U.K. Woman Wants to Sue Weight Watchers

ByABC News
January 8, 2003, 10:13 AM

Jan. 9 -- For anyone who's ever gained weight back after going on a diet, a woman who helped Princess Diana battle bulimia is looking for payback from one of the world's leading weight-loss programs.

U.K.-based psychotherapist Susie Orbach, author of Fat Is A Feminist Issue, is planning a lawsuit against Weight Watchers on behalf of what she says are thousands of women and men who have paid out many hundreds of British pounds to the company, only to end up fatter than before they started the program.

Orbach's main argument: diets simply don't work, and the dieting industry profits from the large number of people who come back to the program after they gain the weight back.

"I believe that it is the very 'problem' of recidivism that has made Weight Watchers its fortune," wrote Orbach in an editorial in London's Daily Mail last month. Orbach has claimed that nine out of 10 Weight Watchers graduates fail to keep off the pounds they've lost, a figure the company disputes.

Although McDonald's and other fast food chains have had suits filed against them in the past year by people blaming the restaurants for contributing to their weight problems, Orbach's suit would be the first to hold a weight-loss company responsible for clients' gaining the weight back. A spokeswoman from Weight Watchers says the company has not heard from Orbach or any lawyers representing her.

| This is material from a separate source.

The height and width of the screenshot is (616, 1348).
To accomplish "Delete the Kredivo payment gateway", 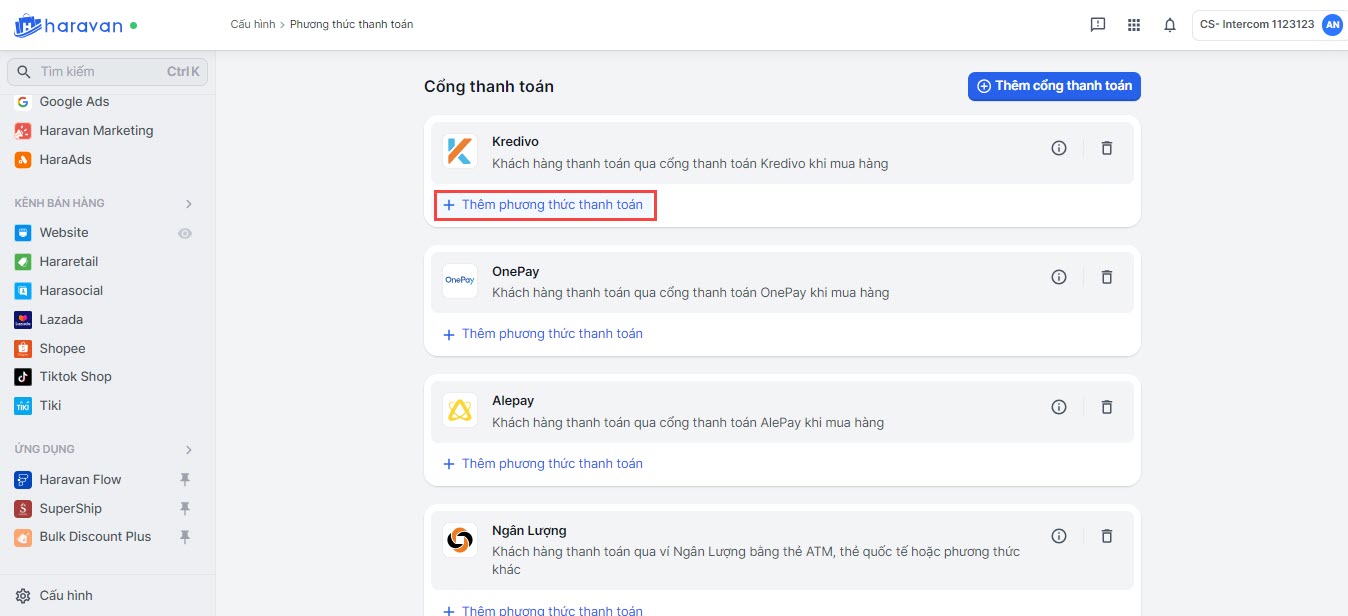I will (x=1107, y=148).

Question of Responsibility

In an interview, Orbach says she does not have a timetable for her proposed lawsuit, nor does she know whether or not she'll pursue it in the United States or Great Britain. But in bringing the action, she says she hopes to bring the issues surrounding weight loss and dieting out into the open.

"The kind of fever that's gripped Western culture about the size we're supposed to be inadvertently contributes to the obesity statistics," says Orbach. "Those are the kind of agendas that I want to open up."

Indeed, obesity has reached epidemic proportions in the United States alone, a trend that has disturbed experts. The U.S. surgeon general said in a report last December that obesity is associated with the deaths of an estimated 300,000 Americans each year and costs $117 billion in health-related costs. The Federal Trade Commission estimates that consumers spent around $35 billion on weight-loss products ranging from books and videos to drugs and diet shakes in 2000.